Document Type : original article
Authors
1
Department of Community Medicine, Leishmaniasis Research Center, Faculty of Medicine, Sabzevar University of Medical Sciences, Sabzevar, Iran.
2
Student Research Committee, Faculty of Medicine, Sabzevar University of Medical Sciences, Sabzevar, Iran.
3
Department of Neonatology, Faculty of Medicine, Sabzevar University of Medical Sciences, Sabzevar Iran.
4
Department of Pediatric Nephrology, Faculty of Medicine, Sabzevar University of Medical Sciences, Sabzevar, Iran.
Abstract
Background: Urinary Tract Infection (UTI) is the most common serious bacterial infection in infancy and childhood. Identifying factors associated with its recurrence is crucial. This study aimed to determine the prevalence and correlation of abnormalities reported in urinary ultrasonography and other imaging studies in children hospitalized with UTI.
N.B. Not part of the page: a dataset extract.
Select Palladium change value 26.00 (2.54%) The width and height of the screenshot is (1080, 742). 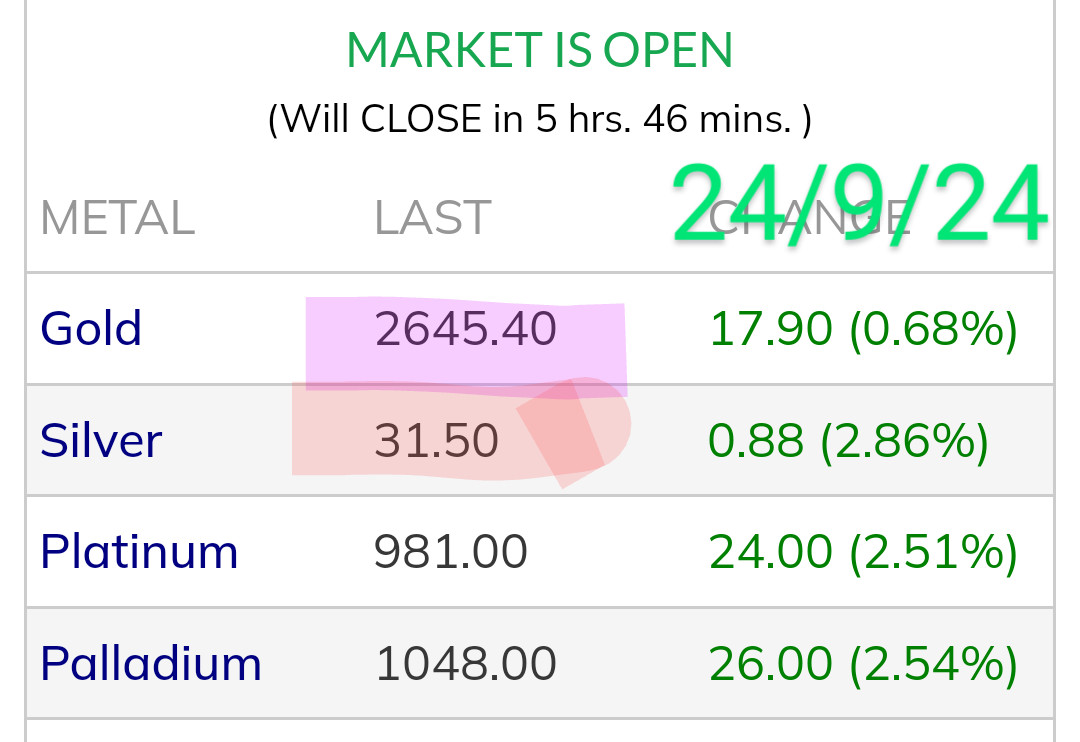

Materials and Methods: This cross-sectional study was conducted on 116 children under 16 years of age diagnosed with UTI and admitted to Heshmatieh Hospital in Sabzevar in 2019. UTI was defined as the growth of ≥10⁵ colony-forming units (CFU)/mL of a single uropathogen on urine culture, accompanied by pyuria (≥5 white blood cells per high-power field) or clinical symptoms. Recurrent UTI was defined as ≥2 episodes of febrile UTI or ≥3 episodes of non-febrile UTI within 12 months. After obtaining informed consent, demographic data, clinical presentation, urinalysis, urine culture results, and findings from renal and urinary tract imaging (Ultrasound, VCUG, and DMSA scan) were recorded. Median and interquartile range (IQR) were reported for skewed continuous variables. Proportions are presented with 95% confidence intervals (CI). Data were analyzed using SPSS version 20, with Chi-square and Fisher's exact tests employed for comparisons. Odds ratios (OR) with 95% CI were calculated for significant associations.
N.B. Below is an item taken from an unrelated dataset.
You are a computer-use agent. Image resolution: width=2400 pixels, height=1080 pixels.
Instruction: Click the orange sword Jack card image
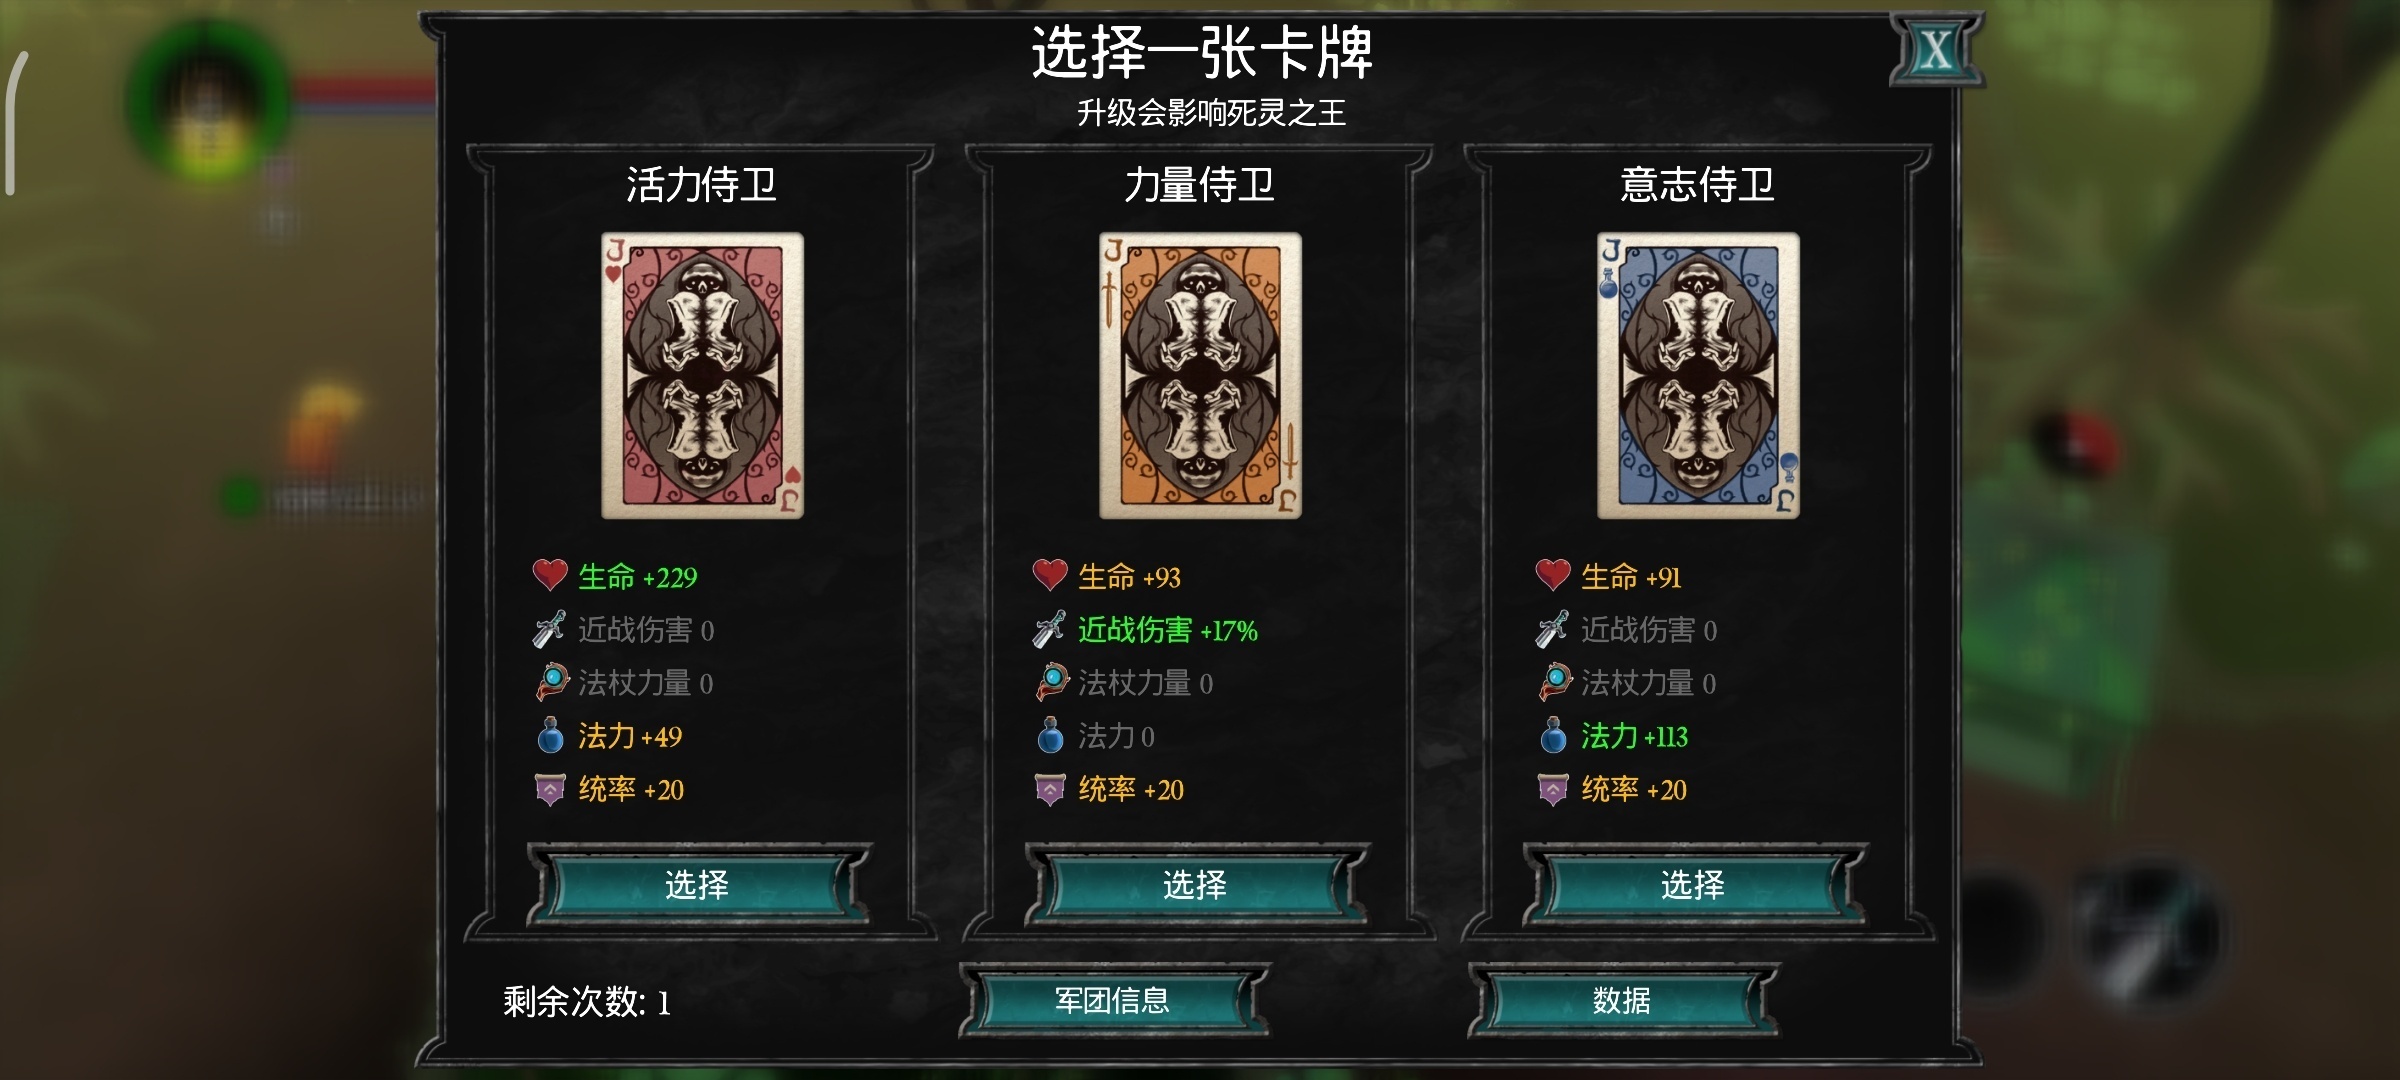[1200, 376]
Results: The mean age was 40.45 ± 48.38 months (median: 18.0 months, IQR: 6.0–60.0), with 75% (95% CI: 66.2–82.4%) being female. The most common presenting symptom was fever (56%, 95% CI: 46.9–64.8%). E. coli (46.6% of all patients, 95% CI: 37.5–55.9%; representing 87.1% of positive cultures) was the most frequently isolated pathogen. Radiological investigations revealed urinary stones in 7.8% (95% CI: 3.8–14.0%), hydronephrosis in 16.4% (95% CI: 10.4–23.9%), and vesicoureteral reflux (VUR) in 57.1% of those imaged (95% CI: 28.9–82.3%) (with 37.5% Grade III and 62.5% Grade IV). Other structural anomalies were found in 23.3% (95% CI: 16.1–31.9%). A significant correlation was observed between the presence of hydronephrosis (OR = 5.63, 95% CI: 1.97–16.05, p=0.001), VUR (OR undefined due to zero events in non-recurrent group, p=0.024), and other structural abnormalities (OR = 5.43, 95% CI: 2.17–13.58, p<0.001) with a history of recurrent UTI.
Conclusion: A significant proportion of children with UTIs, particularly those with recurrent infections, have underlying structural and functional urinary tract abnormalities. Comprehensive renal and urinary tract imaging in these high-risk children is essential for timely identification and management to prevent recurrent infections and potential long-term complications.